Below are the entries; set down each of them exactly.

(Beginning of GIVEN DATA)

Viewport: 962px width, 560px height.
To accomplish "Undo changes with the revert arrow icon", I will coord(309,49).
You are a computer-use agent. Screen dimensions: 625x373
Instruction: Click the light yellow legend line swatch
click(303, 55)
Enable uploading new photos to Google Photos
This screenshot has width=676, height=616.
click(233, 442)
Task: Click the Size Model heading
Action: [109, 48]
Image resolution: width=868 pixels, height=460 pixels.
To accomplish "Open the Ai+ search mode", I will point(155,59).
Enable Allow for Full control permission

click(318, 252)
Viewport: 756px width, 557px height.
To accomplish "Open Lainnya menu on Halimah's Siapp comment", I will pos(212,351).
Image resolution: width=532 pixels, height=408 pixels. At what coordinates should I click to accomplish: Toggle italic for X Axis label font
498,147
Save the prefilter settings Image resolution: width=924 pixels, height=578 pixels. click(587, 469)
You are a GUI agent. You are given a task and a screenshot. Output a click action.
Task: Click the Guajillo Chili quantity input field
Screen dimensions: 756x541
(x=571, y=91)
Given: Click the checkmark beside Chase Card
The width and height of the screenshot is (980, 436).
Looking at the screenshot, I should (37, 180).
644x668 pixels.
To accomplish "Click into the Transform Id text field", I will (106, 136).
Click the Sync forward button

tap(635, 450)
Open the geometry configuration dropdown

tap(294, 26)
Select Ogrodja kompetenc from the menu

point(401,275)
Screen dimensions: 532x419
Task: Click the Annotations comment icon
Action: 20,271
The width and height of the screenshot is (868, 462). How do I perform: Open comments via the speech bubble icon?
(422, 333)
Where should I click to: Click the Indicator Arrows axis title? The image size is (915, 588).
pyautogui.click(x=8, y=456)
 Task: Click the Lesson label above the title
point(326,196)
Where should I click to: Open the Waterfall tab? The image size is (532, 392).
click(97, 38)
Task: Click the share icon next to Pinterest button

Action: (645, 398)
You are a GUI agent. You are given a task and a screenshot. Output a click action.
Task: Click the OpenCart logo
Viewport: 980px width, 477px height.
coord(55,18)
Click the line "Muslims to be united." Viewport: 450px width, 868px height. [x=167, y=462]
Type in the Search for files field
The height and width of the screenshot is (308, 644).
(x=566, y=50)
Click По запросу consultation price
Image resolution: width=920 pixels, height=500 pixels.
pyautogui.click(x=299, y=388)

(End of GIVEN DATA)

RESPONSE TO THE TASK:
Viewport: 962px width, 560px height.
To accomplish "Undo changes with the revert arrow icon", I will coord(309,49).
You are a computer-use agent. Screen dimensions: 625x373
Instruction: Click the light yellow legend line swatch
click(303, 55)
Enable uploading new photos to Google Photos
This screenshot has width=676, height=616.
click(233, 442)
Task: Click the Size Model heading
Action: [109, 48]
Image resolution: width=868 pixels, height=460 pixels.
To accomplish "Open the Ai+ search mode", I will point(155,59).
Enable Allow for Full control permission

click(318, 252)
Viewport: 756px width, 557px height.
To accomplish "Open Lainnya menu on Halimah's Siapp comment", I will pos(212,351).
Image resolution: width=532 pixels, height=408 pixels. At what coordinates should I click to accomplish: Toggle italic for X Axis label font
498,147
Save the prefilter settings Image resolution: width=924 pixels, height=578 pixels. click(587, 469)
You are a GUI agent. You are given a task and a screenshot. Output a click action.
Task: Click the Guajillo Chili quantity input field
Screen dimensions: 756x541
(x=571, y=91)
Given: Click the checkmark beside Chase Card
The width and height of the screenshot is (980, 436).
Looking at the screenshot, I should (37, 180).
644x668 pixels.
To accomplish "Click into the Transform Id text field", I will (106, 136).
Click the Sync forward button

tap(635, 450)
Open the geometry configuration dropdown

tap(294, 26)
Select Ogrodja kompetenc from the menu

point(401,275)
Screen dimensions: 532x419
Task: Click the Annotations comment icon
Action: 20,271
The width and height of the screenshot is (868, 462). How do I perform: Open comments via the speech bubble icon?
(422, 333)
Where should I click to: Click the Indicator Arrows axis title? The image size is (915, 588).
pyautogui.click(x=8, y=456)
 Task: Click the Lesson label above the title
point(326,196)
Where should I click to: Open the Waterfall tab? The image size is (532, 392).
click(97, 38)
Task: Click the share icon next to Pinterest button

Action: (645, 398)
You are a GUI agent. You are given a task and a screenshot. Output a click action.
Task: Click the OpenCart logo
Viewport: 980px width, 477px height.
coord(55,18)
Click the line "Muslims to be united." Viewport: 450px width, 868px height. [x=167, y=462]
Type in the Search for files field
The height and width of the screenshot is (308, 644).
(x=566, y=50)
Click По запросу consultation price
Image resolution: width=920 pixels, height=500 pixels.
pyautogui.click(x=299, y=388)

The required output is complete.